### Import Libraries

Built in Python imports

In [None]:
import time


Additional CPU imports

In [None]:
import numpy as np;print('numpy Version:', np.__version__)
import pandas as pd;print('pandas Version:', pd.__version__)
import sklearn
## Visulaization libraries 
import ipyvolume as ipv
import matplotlib.pyplot as plt 
from mpl_toolkits.mplot3d import Axes3D

Import Algorithms and Dataset libraries 

In [None]:

 
from sklearn import datasets; 
from sklearn.metrics import confusion_matrix, accuracy_score

Imports for GPU dataset and algorithms accelerations 

In [None]:
import cupy;print('cupy Version', cupy.__version__)
import cudf;print('cudf Version', cudf.__version__)

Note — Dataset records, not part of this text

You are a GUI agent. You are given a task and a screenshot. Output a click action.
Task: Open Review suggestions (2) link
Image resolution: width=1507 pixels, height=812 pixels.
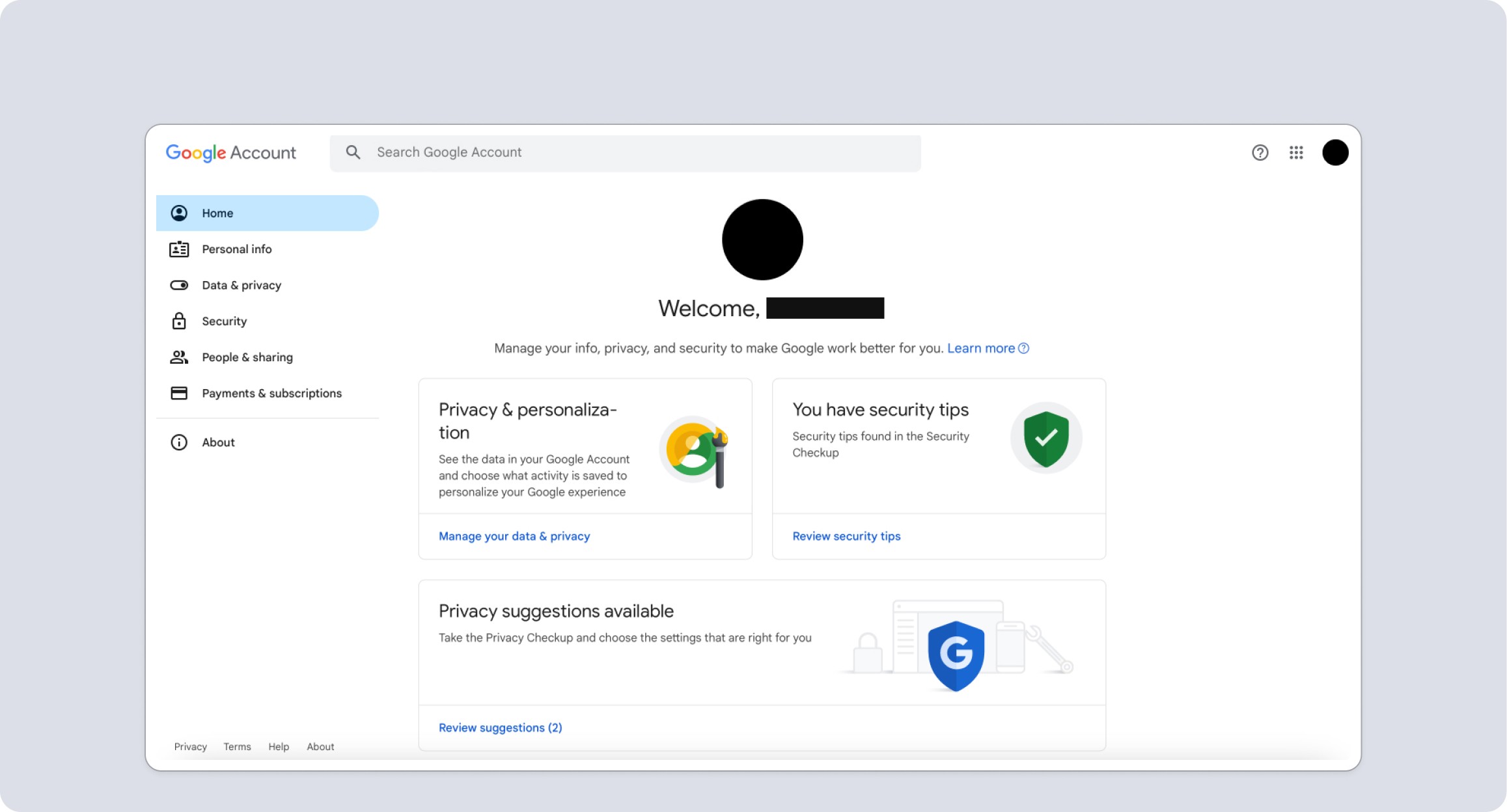coord(500,727)
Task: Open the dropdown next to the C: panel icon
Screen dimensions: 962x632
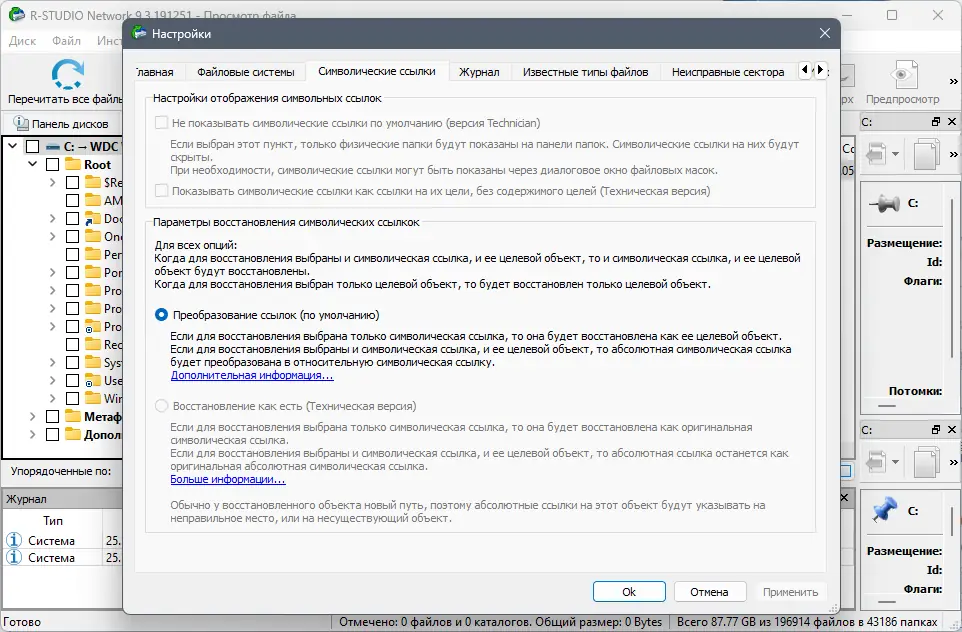Action: point(893,154)
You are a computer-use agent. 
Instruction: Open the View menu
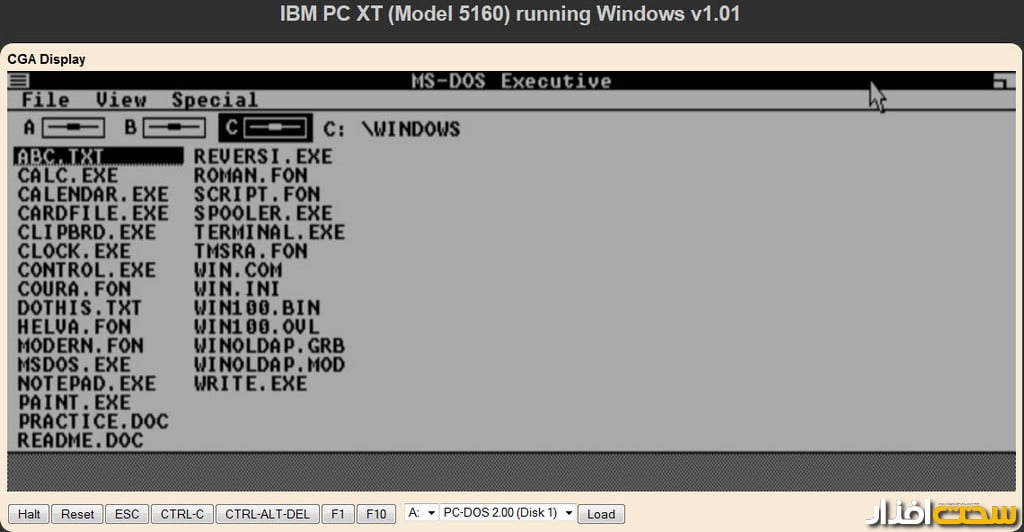[x=121, y=100]
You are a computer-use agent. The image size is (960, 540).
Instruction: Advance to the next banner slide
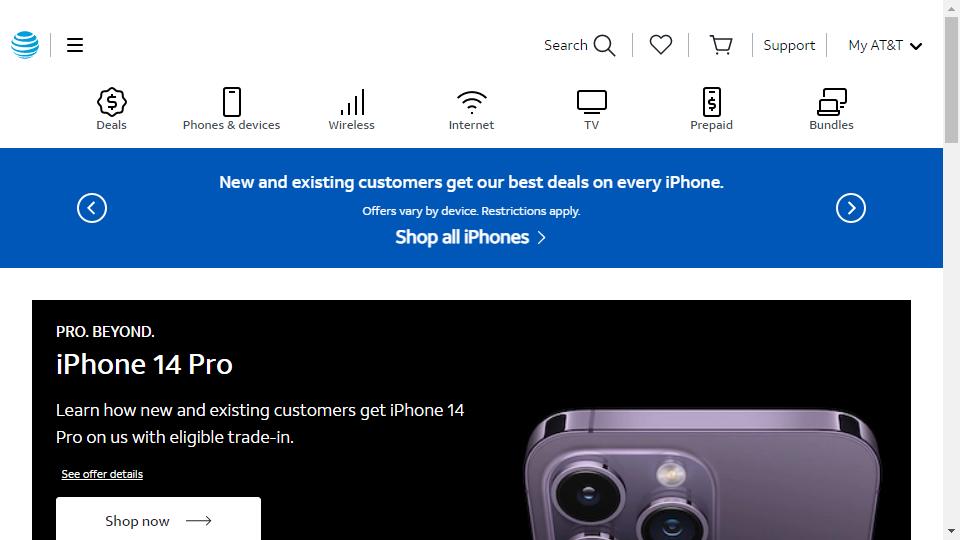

import rapids_lib_v8 as rl
''' NOTE: anytime changes are made to rapids_lib.py you can either:
      1. refresh/reload via the code below, OR
      2. restart the kernel '''
import importlib; importlib.reload(rl)

### Data Generation

We will generate data shapes [coordinate lists] and hand them to the GPU. The GPU will randomly build 3D blobs [ cupy.random.normal ] around each coordinate point to create a much larger, noisier, and more realistic dataset.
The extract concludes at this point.